I had nothing to offer her and she had no future with me. And I couldn’t help thinking she was only with me now out of loyalty; I was dreading the day when I saw hatred in her eyes. I’d seen every other emotion: frustration, annoyance, anger, fear, love as well, I think. But I also saw pity. That was the worst.

She’d arranged a taxi to drive us from the airport to her place on Long Beach. But she’d also requested a wheelchair to take me through the airport. No way. No fucking way was I going to be wheeled around anymore. I didn’t care how much agony I was in; I was fucking walking out of there.

She argued. I argued back.

“I’m not fucking using it, Caro, so just drop it,” I snarled.

She dropped it, and then watched me move through the terminal building on two crutches at a slow crawl. My left shoulder was burning with the effort and sweat was running down my back by the time we got to the taxi.

The driver talked the whole way, but I ignored him.
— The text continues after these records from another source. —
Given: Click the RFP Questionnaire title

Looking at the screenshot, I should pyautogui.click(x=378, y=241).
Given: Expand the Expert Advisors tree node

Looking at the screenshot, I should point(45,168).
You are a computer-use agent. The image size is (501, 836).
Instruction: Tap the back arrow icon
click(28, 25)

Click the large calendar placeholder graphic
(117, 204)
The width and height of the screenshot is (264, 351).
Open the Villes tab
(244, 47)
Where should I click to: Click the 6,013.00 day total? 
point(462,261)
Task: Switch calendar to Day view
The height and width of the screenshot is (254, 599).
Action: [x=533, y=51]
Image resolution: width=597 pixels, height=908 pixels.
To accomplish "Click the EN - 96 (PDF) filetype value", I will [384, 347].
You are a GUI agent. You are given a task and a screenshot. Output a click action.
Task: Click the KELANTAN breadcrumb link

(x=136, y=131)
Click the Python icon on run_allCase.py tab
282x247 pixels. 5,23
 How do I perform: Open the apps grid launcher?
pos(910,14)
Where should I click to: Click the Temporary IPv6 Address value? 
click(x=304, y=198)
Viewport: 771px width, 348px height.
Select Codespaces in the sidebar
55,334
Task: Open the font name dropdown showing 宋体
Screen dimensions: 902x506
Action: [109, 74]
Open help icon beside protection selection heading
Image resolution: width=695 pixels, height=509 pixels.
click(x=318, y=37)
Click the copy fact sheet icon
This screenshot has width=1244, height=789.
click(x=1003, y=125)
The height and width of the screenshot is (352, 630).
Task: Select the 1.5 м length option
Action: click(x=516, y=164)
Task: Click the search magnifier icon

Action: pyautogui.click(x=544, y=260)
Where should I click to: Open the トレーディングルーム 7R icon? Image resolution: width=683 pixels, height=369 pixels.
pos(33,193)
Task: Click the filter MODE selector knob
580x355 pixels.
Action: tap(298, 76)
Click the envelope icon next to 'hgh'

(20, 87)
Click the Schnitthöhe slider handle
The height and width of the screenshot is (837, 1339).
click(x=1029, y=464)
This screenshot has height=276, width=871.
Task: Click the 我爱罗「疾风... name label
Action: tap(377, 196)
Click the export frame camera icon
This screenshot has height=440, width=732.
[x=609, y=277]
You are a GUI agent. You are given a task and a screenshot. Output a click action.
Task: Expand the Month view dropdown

I figured Caro was polite enough for both of us, so I just stared out the window, so lost in my thoughts that I was surprised when I saw the ocean in the distance, deep blue in the late evening sun. I felt a flicker of something that might have been hope, but it was soon extinguished by the darkness that filled me.

When we arrived at Caro’s bungalow, the driver collected our bags from the trunk and tossed them onto the porch. The thought of putting weight on those crutches again made me nauseous, but I grit my teeth and struggled out of the car. I’d been a fucking Marine. Yeah, so? Now I was nothing.

The driver was staring at me.

“Dude, what happened to your leg?”

“Bomb.”

“Say what?”

“Bomb: got blown up.”

“Cool!”

I didn’t even bother to reply to the asshole. I started to get some money out of my wallet, but Caro was quicker and had paid the driver before I’d even gotten my hand in my pocket. I was too pathetic even to pay for a fucking taxi.

I forced my body to carry on, and made my way into Caro’s living room. I was so exhausted, I couldn’t take much in. It was small, but it looked homey. Her home. This was just a pit stop for me. I was still in transit, and the sooner I got used to that idea, the better.

“Do you want to lie down, tesoro?” Caro asked quietly.

I opened my eyes, and she looked at me with so much compassion. I hated it.

“I’ll stay here for a while.”

But the words spun around my brain. I wouldn’t be staying here for long. If I could just get back enough physically, I’d go to San Diego—get some night security job and drink myself to death. Put everyone out of their misery.

“Okay,” she said hesitantly. “Well, I’ll put your bags in the spare room for now. We can go through them later.”

I didn’t answer.

She was gone less than a minute before she was in my face again.